How long have you been writing?
I was one of those annoying kids who wrote poems and stories for contests and such in school and displayed an obvious preference for the language arts from an early age. Then I left home and went off to college at the University of Arkansas where I dreamed of writing fiction (inspired, no doubt, by the presence and reputation of the MFA program there), but, somehow, I lost my daring in those years of early adulthood. Throughout my twenties, I kept a journal of story ideas, titles, characters, but it wasn’t until after the birth of my first son that I managed to get my nerve up to really try my hand at writing fiction. I was 30 when I took it up as a serious discipline and, since then, learning the art of fiction has been a constant for me. That was 13 years ago.
What’s your connection to the Midwest?
My childhood straddled the Mason-Dixon, so I have a foot in the door of two regions.
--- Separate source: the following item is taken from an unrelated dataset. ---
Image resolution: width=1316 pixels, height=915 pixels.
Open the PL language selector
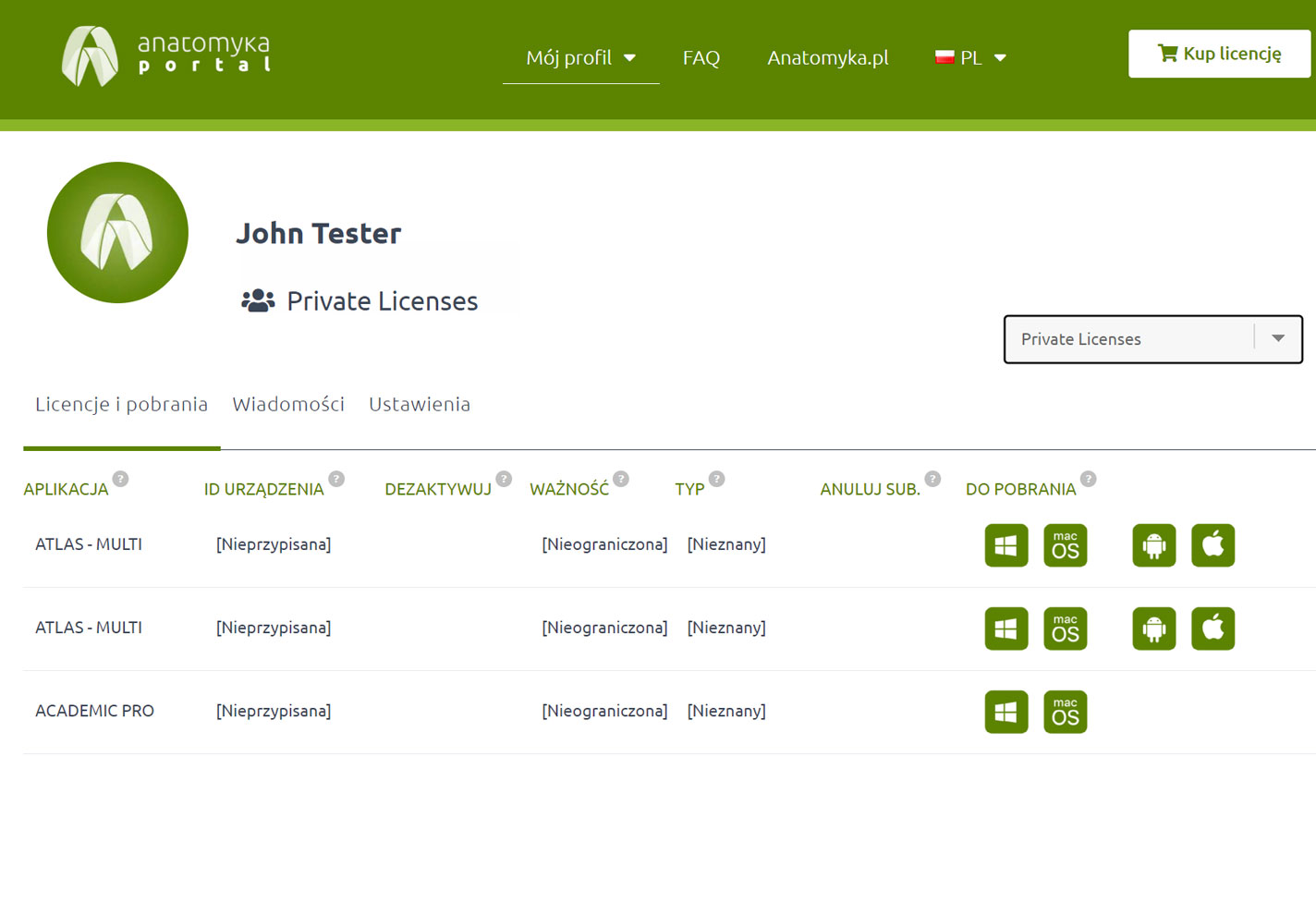(x=970, y=57)
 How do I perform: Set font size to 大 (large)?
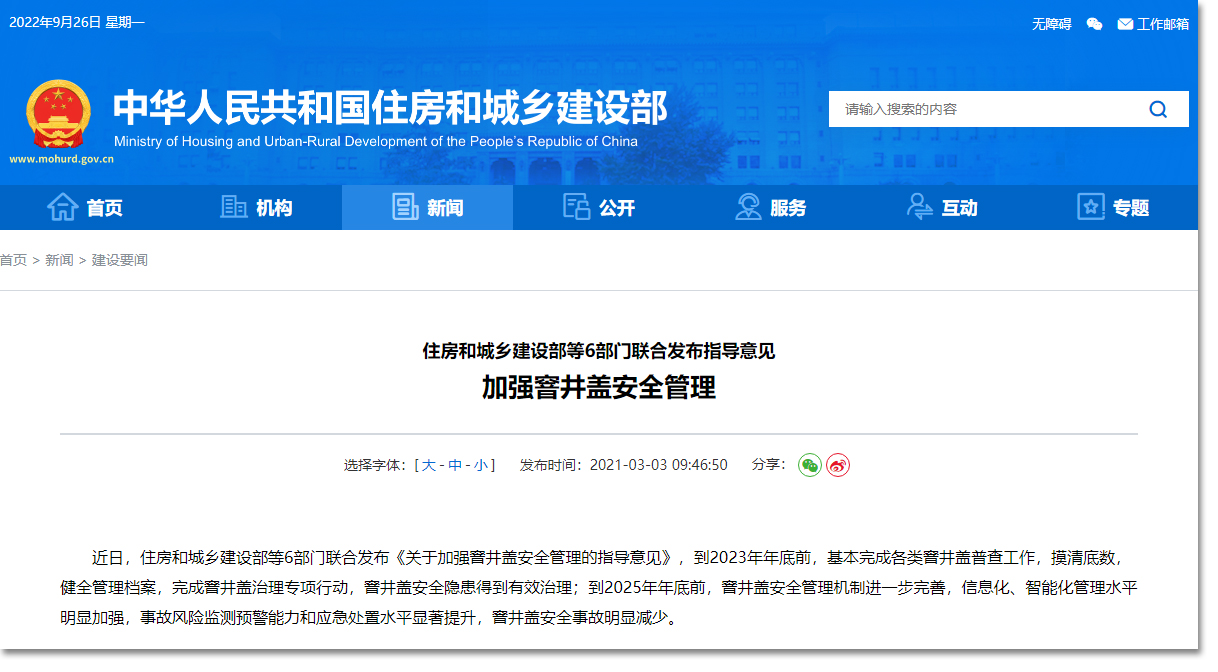tap(429, 465)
My dad is from northeast Arkansas and my mom is from the same place I am: southern Missouri (as the crow flies, 50 miles from the Arkansas line). In fact, my mother’s family settled in that part of Missouri, on the farm on which I grew up, in the 1830s. I am part of the eighth generation to live there and, sadly, the first generation to move away; my sisters and most of my cousins have left, as well. Being from the Ozarks is, in general, an exercise in being a little bit midwestern and a little bit southern. Add into that a certain western, cowboy flair (when I was a girl, it was the norm for men to wear dress cowboy boots and hats with their suits on Sunday morning), and you’ve got a group of people fairly schizophrenic in their cultural identity.
How has the Midwest influenced your writing?
People like my family were happy to stay put in the isolated hill country of the Ozarks for generations and, as a result, I’ve found that I have a rather high tolerance for being alone. This is a great quality to have as a writer. I also grew up in a culture that loved storytelling…and gossip. The small town where I attended school is like most small towns anywhere you go and the best, most beloved entertainment is talking about each other. People may seem sort of quiet and laconic on the surface, but get them started telling what so-and-so did last night or last week or last century and a certain knack for the dramatic comes out. That’s been an incredible influence on me, that notion of a story rising up from some odd, unexpected place.
Why do you believe there has never really been a regionalist push for Midwestern writing in the past like there has with the South or even the West Coast?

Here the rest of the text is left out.